(Text provided)
..........

It’s a Big Question, and a Hard Answer

What advice would you give to your teenage self?

What advice would I give my teenage self? What advice would I give my pre-teen self? What advice would I give my young adult self?

It’s all the same question, in a sense.

Maybe not to most people, but it is to me. I didn’t have a good early life. No helpful adults, a lot of siblings and not enough food or clothing, let alone hope for better.

My teenage self did well, although it was a struggle. I learned to be independent, tough, bloody-minded. Not stubborn, or bull-headed, but definitely with the head-butt of a big buck goat. You had to be like that to survive so many siblings. Everything had value and the quick and smart got a better option than the ones who took too much time or emotion.

She did well enough to learn the stick-to-it-ness of a future tough life.

My pre-teen self didn’t do as well, but learned to use a mask to become both invisible and unthreatening. The big lesson was a cruel one, and I still find myself falling back on it when first meeting people. What is it? It’s embarrassing now, but would I do it again, if I had a chance to go back in time and whisper in her ear?

Yes, I would. I’d make sure she knew that if you behaved and spoke like someone who wasn’t smart enough to be a threat, then people left you alone. They still do. Let them have their bit of power – but never forget what they did to ensure their superiority.

Power-plays and manipulation are not my game. A good memory is – I never forget. Never.

And my young adult self – what advice would I offer her?

That’s sad. I’d probably ask her not to take on the foster kids from such a young age. It’s a tough job, and it broke the sense of self on a few occasions (which was brought back by the fosters, so a bit of a seesaw lifestyle choice). How old? Not old enough to vote, and not old enough to drive (she did, but don’t tell anyone). I can’t say that the experience of fostering wasn’t a good builder of character – it certainly was. But does life have to be that tough – for me or them?

Why would I ask her to give it up?

Because it wouldn’t have taken so long to get those magical bits of paper to prove a value to the world. I know, I know. People will say that it means nothing, but when you have nothing already and you go for a job and they ask for those things without making any mention of experience or skills or intelligence, then you know it matters. It means something to those who advertise jobs that pay better than unskilled labour.

I did a lot of that. Brickies labourer, market stalls (of many varieties), driving a sewage truck (the pay isn’t enough unless you have no sense of smell, which, luckily, I don’t). Driving a taxi at night, office cleaning, lots of jobs like that so I could pay my way through a variety of courses to get the first bit of paper.

After the first bit, it got easier to get into those places. They knew you had that stick-to-it attitude. That thing I learned as a teenager after I’d learned to present an unthreatening facade. That’s how I got through the young adult (and some of the adult) stage. I met a lot of people in the same situation, and we supported each other where and when we could. It’s part of the deal of sticking to ‘it’, including those who understand what it means to get over or through another obstacle.

..........

(Dataset content)
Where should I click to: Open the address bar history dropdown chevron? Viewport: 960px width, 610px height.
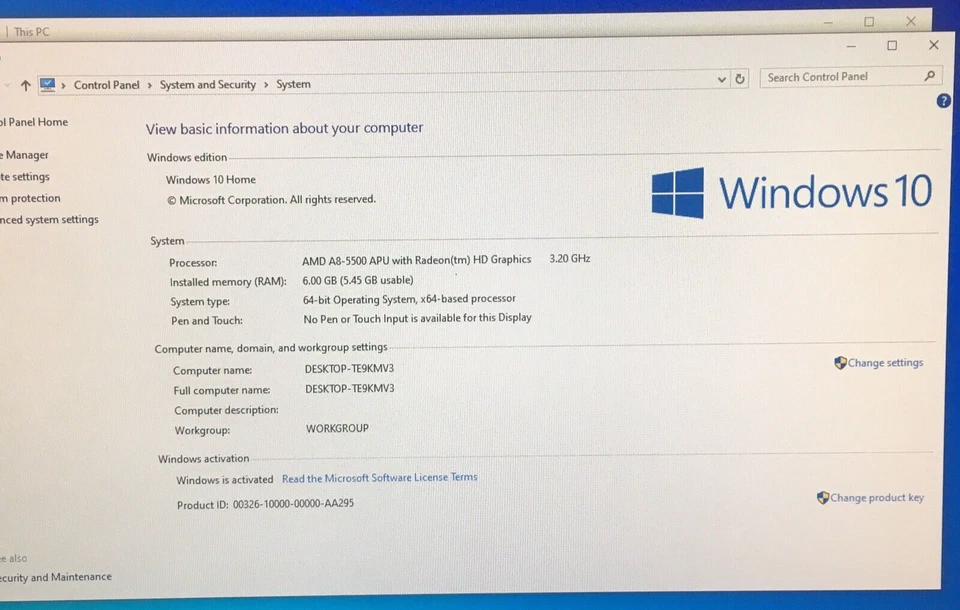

..........

(Exercise instructions)
1. List every job the essay on advice to a younger self names as work done to pay for courses.
2. Answer these questions from the essay on advice to a younger self:
(a) What did the pre-teen self learn to use to become both invisible and unthreatening?
(b) What animal's head-butt does the writer compare the teenage self to?
(c) What would the writer probably ask the young adult self not to do?
3. Copy the stretch of the essay on advice to a younger self from "She did well" through "I offer her?".

(Answers)
1.
- Brickies labourer
- Market stalls (of many varieties)
- Driving a sewage truck
- Driving a taxi at night
- Office cleaning

2.
(a) A mask.
(b) A big buck goat.
(c) Take on the foster kids from such a young age.

3.
She did well enough to learn the stick-to-it-ness of a future tough life.

My pre-teen self didn’t do as well, but learned to use a mask to become both invisible and unthreatening. The big lesson was a cruel one, and I still find myself falling back on it when first meeting people. What is it? It’s embarrassing now, but would I do it again, if I had a chance to go back in time and whisper in her ear?

Yes, I would. I’d make sure she knew that if you behaved and spoke like someone who wasn’t smart enough to be a threat, then people left you alone. They still do. Let them have their bit of power – but never forget what they did to ensure their superiority.

Power-plays and manipulation are not my game. A good memory is – I never forget. Never.

And my young adult self – what advice would I offer her?